- [Required task]: Copy the passage of the text on strong rationalism starting with "That may sound" and going on through "the same time.", substituting "idealism" for "romanticism".

- [Text]:
···
On the way home I saw a bumper sticker on a car: “Don’t follow me, I’m lost too”.



What do you think? Comment below.

1. Timothy Keller, The Reason for God (Dutton, 2008), pages 118, 119, 120.

2. Keller’s footnotes explain more, and cite Alasdair MacIntyre Whose Justice, Which Rationality (Notre Dame, 1988) in particular. He says “One of the best critiques of the Enlightenment view of strong rationalism is Faith and Rationality: On Reason and Belief in God A. Plantinga and N. Wolterstorff, eds (Notre Dame, 1983). The Enlightenment view has been called classic or Cartesian “foundationalism,” and that approach has been almost universally abandoned among philosophers. See also Nicolas Wolterstorf, Reason Within the Bounds of Religion (Eerdmans, 1984).”

3. Keller footnotes “For a non-technical introduction to the difference between strong and critical rationalism, see Victor Reppert, C.S. Lewis’s Dangerous Idea (Inter-Varsity, 2003), pp 30-44.

4. [Edit:] I saw the billboards again, and realised they say “emotionally appealing” and “rationally appealing”. I wonder if there’s a difference between “appealing” and “satisfying”?


47 Responses to “I’m Not Driving That! – Strong Rationalism”

  1. […] I’m Not Driving That – Strong Rationalism […]

  2. Anne said

    Great blend of humor and thoughtful exploration, thank you…
    I think some things in life just have to be believed – my own existence, for example. However, I do want some rational underpinning for my beliefs.

    Who is to say, though, that what our human minds can understand as truth or as a belief about truth, has to be a shared experience, seen/experienced the same way by all, in order to be “truth”? (Could we each perceive the same “truth” differently, sometimes in ways that seem opposite, based on our individual way of seeing/experiencing/path, and if so, how would you find a rational underpinning?) I have a belief that it is possible that many seemingly disparate viewpoints could be equally “true” as different facets of a prism… or at least, that there is some part of each view that is “true.”

    That may sound like romanticism, but the fact that many people are so passionately definite in their beliefs tells me that either we’re all just demented by our nature and nurture, or there must be something to each of our beliefs about our existence. Does a belief about our existence need to be shared to be true? Does it need to be verified to be true, or, by relying on evidence, are we just denying our power to accept our beliefs?

    Wow, that one really got me going! : D

    • You’ve raised some very good questions, Anne. For now, I’m just going to sit and go “I dunno?”, *shrug*

      I tend towards an idea that if some peoples’ ideas are true, then others are false. Some things are mutually contradictory, and I cannot conceive of how they would all be true at the same time.

      But I’ll just sit on this for now. Sometimes it takes me a while of pondering to figure out what I think and articulate it clearly.

      • Let me add that the idea that “everything is true”, and we are all correct is very attractive emotionally. I’d love the world to be that way.

        I just don’t find it attractive rationally. Somehow, I want both experience and reason to be true, and that means that maybe there won’t be room for some ideas?
···
- [Information provided]:
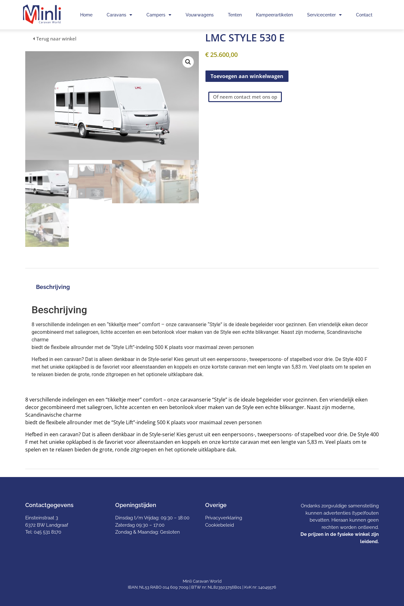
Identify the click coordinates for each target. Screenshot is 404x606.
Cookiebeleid (219, 525)
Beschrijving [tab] (53, 287)
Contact (364, 14)
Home (86, 14)
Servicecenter (324, 14)
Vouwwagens (200, 14)
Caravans (119, 14)
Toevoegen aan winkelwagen (247, 76)
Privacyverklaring (223, 518)
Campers (158, 14)
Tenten (235, 14)
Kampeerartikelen (274, 14)
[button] (188, 62)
···
- [Task answer]:
That may sound like idealism, but the fact that many people are so passionately definite in their beliefs tells me that either we’re all just demented by our nature and nurture, or there must be something to each of our beliefs about our existence. Does a belief about our existence need to be shared to be true? Does it need to be verified to be true, or, by relying on evidence, are we just denying our power to accept our beliefs?

    Wow, that one really got me going! : D

    • You’ve raised some very good questions, Anne. For now, I’m just going to sit and go “I dunno?”, *shrug*

      I tend towards an idea that if some peoples’ ideas are true, then others are false. Some things are mutually contradictory, and I cannot conceive of how they would all be true at the same time.